潤んだ瞳に映る自分が、形相から一転、心底困った顔をしていた。
なんだよ……その表情。解りきっている真意に文句をたれる。なんだよ、ちくしょう。
悔しさからか、恥かしさからか、気まずさからか、もしかしたらほんの少しの、庇護欲、からか、
「……。」
雨宮を抱き寄せて胸にしずめた。
雨宮は無抵抗に、僕に密着した。泣きじゃくりがすすり泣きに変わる。すすり泣くたびに、振動が伝わる。振動のたびに、僕は彼女の後頭部を撫でた。

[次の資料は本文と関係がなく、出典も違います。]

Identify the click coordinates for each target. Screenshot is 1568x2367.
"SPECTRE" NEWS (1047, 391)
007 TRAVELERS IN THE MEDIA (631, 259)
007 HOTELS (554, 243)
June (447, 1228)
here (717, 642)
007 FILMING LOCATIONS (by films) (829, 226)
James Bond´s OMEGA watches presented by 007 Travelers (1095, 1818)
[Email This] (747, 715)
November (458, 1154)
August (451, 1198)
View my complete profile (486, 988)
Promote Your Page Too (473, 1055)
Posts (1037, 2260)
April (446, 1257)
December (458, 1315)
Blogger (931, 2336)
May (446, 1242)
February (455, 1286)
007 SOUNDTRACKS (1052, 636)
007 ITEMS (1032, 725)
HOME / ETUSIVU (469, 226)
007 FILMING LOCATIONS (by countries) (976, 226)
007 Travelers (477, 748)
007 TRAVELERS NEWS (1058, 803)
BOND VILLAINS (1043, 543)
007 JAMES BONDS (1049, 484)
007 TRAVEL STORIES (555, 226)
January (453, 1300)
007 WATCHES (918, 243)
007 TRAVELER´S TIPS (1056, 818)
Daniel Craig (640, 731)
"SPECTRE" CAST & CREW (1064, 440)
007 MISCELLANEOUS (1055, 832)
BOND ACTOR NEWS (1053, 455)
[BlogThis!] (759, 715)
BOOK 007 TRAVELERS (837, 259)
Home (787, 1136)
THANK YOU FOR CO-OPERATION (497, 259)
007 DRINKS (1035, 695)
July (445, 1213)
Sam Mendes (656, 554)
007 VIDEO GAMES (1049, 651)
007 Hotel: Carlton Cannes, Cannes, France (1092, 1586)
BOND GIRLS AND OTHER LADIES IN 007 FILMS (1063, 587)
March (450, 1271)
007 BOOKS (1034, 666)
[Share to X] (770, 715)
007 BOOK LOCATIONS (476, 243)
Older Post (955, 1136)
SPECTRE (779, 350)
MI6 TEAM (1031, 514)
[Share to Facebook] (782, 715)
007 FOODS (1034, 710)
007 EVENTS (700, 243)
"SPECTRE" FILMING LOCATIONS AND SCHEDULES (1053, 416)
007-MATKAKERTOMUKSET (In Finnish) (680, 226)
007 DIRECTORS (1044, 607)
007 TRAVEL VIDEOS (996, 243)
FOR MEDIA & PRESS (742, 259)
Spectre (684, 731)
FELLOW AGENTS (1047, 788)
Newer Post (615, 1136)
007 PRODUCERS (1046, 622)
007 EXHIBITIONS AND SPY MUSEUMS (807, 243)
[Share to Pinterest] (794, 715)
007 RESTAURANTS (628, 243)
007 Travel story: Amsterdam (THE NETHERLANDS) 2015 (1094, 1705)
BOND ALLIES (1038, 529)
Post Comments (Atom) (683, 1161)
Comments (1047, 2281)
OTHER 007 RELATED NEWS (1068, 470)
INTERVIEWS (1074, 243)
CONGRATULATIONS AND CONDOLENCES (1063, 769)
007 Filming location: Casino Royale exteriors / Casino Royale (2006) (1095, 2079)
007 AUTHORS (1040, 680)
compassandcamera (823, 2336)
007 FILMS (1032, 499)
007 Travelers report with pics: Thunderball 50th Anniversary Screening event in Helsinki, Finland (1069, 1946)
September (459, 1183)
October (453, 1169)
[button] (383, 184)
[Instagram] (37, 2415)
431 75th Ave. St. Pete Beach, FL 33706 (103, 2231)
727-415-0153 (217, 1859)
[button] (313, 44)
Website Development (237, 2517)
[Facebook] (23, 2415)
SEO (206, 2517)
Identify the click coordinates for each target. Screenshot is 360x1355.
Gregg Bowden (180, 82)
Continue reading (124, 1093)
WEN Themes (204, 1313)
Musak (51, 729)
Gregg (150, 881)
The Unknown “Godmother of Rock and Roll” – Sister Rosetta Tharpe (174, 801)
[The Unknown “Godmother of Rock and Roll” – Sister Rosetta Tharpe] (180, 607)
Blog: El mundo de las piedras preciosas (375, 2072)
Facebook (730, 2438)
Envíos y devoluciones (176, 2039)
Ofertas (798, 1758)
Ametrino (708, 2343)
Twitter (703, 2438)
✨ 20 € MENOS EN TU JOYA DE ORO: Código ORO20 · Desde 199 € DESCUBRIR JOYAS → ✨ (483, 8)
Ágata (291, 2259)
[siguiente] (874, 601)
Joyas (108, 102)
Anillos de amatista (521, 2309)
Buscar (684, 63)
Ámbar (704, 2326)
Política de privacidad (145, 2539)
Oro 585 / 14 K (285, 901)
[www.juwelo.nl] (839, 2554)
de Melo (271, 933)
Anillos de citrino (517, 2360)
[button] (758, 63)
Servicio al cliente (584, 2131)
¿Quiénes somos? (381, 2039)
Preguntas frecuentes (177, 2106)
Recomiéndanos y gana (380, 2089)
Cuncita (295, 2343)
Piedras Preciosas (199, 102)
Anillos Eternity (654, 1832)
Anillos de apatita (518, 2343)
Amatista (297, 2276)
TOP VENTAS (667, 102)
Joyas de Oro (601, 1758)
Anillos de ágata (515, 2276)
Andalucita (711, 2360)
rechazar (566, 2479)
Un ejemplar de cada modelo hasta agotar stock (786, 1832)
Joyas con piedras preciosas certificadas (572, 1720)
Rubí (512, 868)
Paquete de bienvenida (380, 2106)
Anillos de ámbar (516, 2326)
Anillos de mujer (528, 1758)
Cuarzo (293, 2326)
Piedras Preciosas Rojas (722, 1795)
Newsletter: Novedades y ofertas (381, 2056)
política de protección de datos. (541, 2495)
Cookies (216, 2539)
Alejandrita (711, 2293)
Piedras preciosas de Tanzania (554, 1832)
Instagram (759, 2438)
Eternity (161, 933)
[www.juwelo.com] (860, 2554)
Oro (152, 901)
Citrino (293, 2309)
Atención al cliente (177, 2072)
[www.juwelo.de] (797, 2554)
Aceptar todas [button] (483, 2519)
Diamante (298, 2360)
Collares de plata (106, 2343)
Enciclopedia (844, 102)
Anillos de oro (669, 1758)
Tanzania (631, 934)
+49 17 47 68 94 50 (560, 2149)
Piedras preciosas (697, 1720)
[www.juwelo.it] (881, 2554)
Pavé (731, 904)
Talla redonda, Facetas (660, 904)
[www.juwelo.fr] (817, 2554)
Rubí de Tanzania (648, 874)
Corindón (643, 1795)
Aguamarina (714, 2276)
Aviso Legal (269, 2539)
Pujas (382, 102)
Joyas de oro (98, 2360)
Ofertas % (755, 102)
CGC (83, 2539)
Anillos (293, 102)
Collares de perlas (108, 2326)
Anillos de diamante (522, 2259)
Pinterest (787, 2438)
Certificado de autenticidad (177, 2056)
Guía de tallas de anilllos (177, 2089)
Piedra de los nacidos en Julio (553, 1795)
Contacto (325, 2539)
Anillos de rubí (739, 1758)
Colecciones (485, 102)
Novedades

こいつに怒られるのも、嫌われるのも、睨まれるのも、素っ気なくされるのも、豊富な悪口を投げつけられるのも、まあ、不本意ながら、慣れたもんなんだけど、
いや、事実これまで何度も、「嫌い」だとは、言われてるんだけど、
毒って、出ていけとまで、言われてんだけど、
こいつに泣かれんのは、いやだな。
湿っぽい髪を撫でる。
水っぽい泣き声が心臓に響く。
背面に砂利道の固さと冷たさ、正面に雨宮糸子の体温と重量を感じながら、挟まれたまま、少しだけ意気込んだ。
撫でるのをやめて、だきしめた。
「……すっげブスなんだけど、顔。」
ほら、また、こうやって、
意地の悪い僕は、
こんな状況下でさえ空気ガン無視で、ふざけてしまうけど、
嫌われる要因、満載なんだけど、
「…………、」
やっぱり僕は、
「…………あんたに、だけは……」
こんな彼女が、
「……言われたく……ないわよ。……くそド低脳。」
けっこう好きだ。
「って、言いそうだよなー、星史なら。」
おとなしく、そして辛辣になった雨宮へ、軽薄に笑った。
「……知ったような口、利くんじゃないわよ。」
素っ気ない口ぶりが反撃してくる。
「ああ、知らね。」
素っ気なさに、軽薄で反撃をかわした。
「全然知らねーわ、おまえの星史とか。結局おまえらのことも、わかんね。全然わかんね。」
かわすだけで済ますものか。軽薄で応戦もしてやった。胸に沈んだまま、腕に納まったまま、雨宮が無抵抗なのもいいことに、さっきの仕返しもこめて、一人で勝手に笑ってやった。逃げ出さないのをいいことに、抱きしめ続けてやった。
「だから、無理やりにでも引き摺り出す。」
笑ってやった。抱きしめてやった。
どんな怒られても、嫌われても、睨まれても、毒だと、怨まれようと、既に、とっくに、お互いさまだ。
「星史を取り戻す。」
ぶち壊されても、ぶち侵されても、
囚われても狂わされても、
それこそ、蝕まれていようと、
僕はこの、面倒くさい彼女がけっこう好きだ。
「おまえの星史は、俺が取り戻す。」
むかつくくらい、とっくに、好きだった。